In this context, the base layer (10) is applied to the desired area of the bumper (B) as first layer. Subsequently, the said layer is rapidly cured under UV light. Afterwards, the insert (40) that is suitable for the area of usage is located and the interlayer (20) is applied as second layer on the base layer (10) and the insert (40). Similarly, the said interlayer (20) is cured under UV light and the top layer (30) is applied on it as the third layer. With the curing of the top layer (30) with UV light, the strength-enhancing component (R) becomes ready.

In a preferred embodiment of the invention, brackets (50) that is suitable for clip (C) or sensor (S) mounting can be applied directly or together with the insert (40) on the base layer (10). Other layers can be applied on this structure after the curing process of the base layer (10).

In a preferred embodiment of the invention, it is possible to mount components with different desired features on the bumper (B) by using functional inserts (40). For example, a component suitable for the structurally used insert (40) in this region can be mounted by using an insert (40) containing a bolt or nut on the bumper (B),

Within the scope of the invention, said base layer (10) is fixed on the bumper (B) with the curing of the base layer (10). In the preferred embodiment within the said fixing process, the base layer (10) is welded with the bumper (B) material (plastic). In an alternative embodiment, the base layer (10) adheres to the bumper (B) in a high strength.

In the preferred embodiment of the invention, there is an adhesive interlayer (70) between the layers that are the base layer (10), the interlayer (20) and the top layer (30). Said adhesive interlayer (70) is the adhesive applied between the layers. In the preferred embodiment, said adhesive interlayer (70) may be resin-based.

In the preferred embodiment, structure can become stable by increasing its effectiveness during the curing of the layer which is located on the adhesive intermediate layer (70).

In the preferred embodiment of the invention, the inserts (40) are made of steel material. In other preferred embodiments, hard plastic or composite materials can be used.
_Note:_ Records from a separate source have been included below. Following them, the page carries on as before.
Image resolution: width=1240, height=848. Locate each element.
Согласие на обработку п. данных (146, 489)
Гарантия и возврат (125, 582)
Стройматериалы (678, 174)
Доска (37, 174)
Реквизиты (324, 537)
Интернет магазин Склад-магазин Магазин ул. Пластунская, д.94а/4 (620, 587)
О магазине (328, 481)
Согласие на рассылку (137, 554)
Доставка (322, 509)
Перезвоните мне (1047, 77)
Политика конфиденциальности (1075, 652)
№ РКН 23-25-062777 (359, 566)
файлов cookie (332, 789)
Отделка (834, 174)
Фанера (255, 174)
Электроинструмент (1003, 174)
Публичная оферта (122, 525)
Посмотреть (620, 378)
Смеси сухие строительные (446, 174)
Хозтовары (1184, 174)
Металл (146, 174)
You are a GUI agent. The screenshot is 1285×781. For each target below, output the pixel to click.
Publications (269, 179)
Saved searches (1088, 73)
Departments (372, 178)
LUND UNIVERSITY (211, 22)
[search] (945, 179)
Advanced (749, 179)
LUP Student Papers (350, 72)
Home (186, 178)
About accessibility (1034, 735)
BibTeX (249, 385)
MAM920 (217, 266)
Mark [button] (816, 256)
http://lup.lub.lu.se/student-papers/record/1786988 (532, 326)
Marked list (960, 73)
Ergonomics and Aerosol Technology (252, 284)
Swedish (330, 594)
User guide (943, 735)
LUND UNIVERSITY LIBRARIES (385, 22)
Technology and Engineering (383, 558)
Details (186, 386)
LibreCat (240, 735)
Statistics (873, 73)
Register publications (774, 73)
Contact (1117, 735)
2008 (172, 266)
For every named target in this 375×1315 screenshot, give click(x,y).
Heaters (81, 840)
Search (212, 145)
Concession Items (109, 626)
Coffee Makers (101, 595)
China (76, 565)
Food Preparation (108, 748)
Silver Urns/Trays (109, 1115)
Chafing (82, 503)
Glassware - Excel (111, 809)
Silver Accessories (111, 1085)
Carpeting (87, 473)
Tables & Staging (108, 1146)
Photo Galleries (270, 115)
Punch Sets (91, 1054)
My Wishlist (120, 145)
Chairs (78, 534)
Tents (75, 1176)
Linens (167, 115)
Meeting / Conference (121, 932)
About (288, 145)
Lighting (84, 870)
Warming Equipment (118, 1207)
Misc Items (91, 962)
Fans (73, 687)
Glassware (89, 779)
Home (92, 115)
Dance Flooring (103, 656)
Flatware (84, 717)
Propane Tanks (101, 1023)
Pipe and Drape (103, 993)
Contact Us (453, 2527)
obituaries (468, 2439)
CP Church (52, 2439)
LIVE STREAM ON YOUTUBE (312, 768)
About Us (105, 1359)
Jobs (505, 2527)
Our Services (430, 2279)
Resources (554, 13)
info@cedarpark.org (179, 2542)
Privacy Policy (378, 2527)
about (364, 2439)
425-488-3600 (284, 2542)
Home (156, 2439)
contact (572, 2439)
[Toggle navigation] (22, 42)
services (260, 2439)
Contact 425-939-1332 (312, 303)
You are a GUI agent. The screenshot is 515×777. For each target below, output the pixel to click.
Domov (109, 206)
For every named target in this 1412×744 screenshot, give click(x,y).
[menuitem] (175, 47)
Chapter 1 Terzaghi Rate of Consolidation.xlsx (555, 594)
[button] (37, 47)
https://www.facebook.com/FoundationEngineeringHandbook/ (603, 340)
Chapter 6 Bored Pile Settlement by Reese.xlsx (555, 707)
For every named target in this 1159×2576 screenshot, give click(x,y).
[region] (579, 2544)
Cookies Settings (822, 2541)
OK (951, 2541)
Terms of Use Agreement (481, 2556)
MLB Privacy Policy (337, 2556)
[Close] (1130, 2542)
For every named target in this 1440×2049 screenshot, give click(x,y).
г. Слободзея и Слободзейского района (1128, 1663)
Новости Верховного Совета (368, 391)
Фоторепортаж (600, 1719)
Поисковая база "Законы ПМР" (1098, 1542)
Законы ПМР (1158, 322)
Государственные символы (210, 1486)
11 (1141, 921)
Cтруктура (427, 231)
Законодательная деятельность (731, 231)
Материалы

In the preferred embodiment, a Xenon light source used for curing as a light source.

In Figure 3A, the structure of the absorber (A) that is fixed to the bumper (B) with the strength-enhancing component (R) with increased shock absorbing feature is given within the scope of the invention. In this context, the absorber (A) can be positioned directly on the base layer (10) together with the insert (40) or preferably without using the insert (40). said absorber (A) merges with the bumper (B) with the curing of the base layer (10) and/or the interlayer (20).

In Figure 3B, a representative drawing showing the application of the clips (C) on the bumper (B) within the scope of the invention is given. In this scope, the clip (C) holding bracket (50) is positioned directly on the base layer (10) or the insert (40) positioned to lower section of the bracket (50) during the formation of the layers, and the layers are cured within the scope of the above-mentioned process steps. Similarly, in figure 3C shows, common usage of configuration the sensor (S) and clip (C) application together. Similar to the clip (C) process, the sensor (S) holding brackets (50) that enables the sensors (S) to be held are positioned on the base layer (10) with the insert (40) at the bottom or directly positioned/adhered on the bumper (B) during the curing processes, and then other layers are formed on the upper part and the curing processes are completed.

In the preferred alternative embodiment of the invention, the strength-enhancing component (R) structure, which is in the form of the above-mentioned base layer (10) - adhesive interlayer (70) - interlayer (20) - adhesive interlayer (70) - top layer (30) can be more than three main layers by increasing the number. In this context, an adhesive interlayer (70) can be used in between the layers or direct application can be made one layer top of other layer.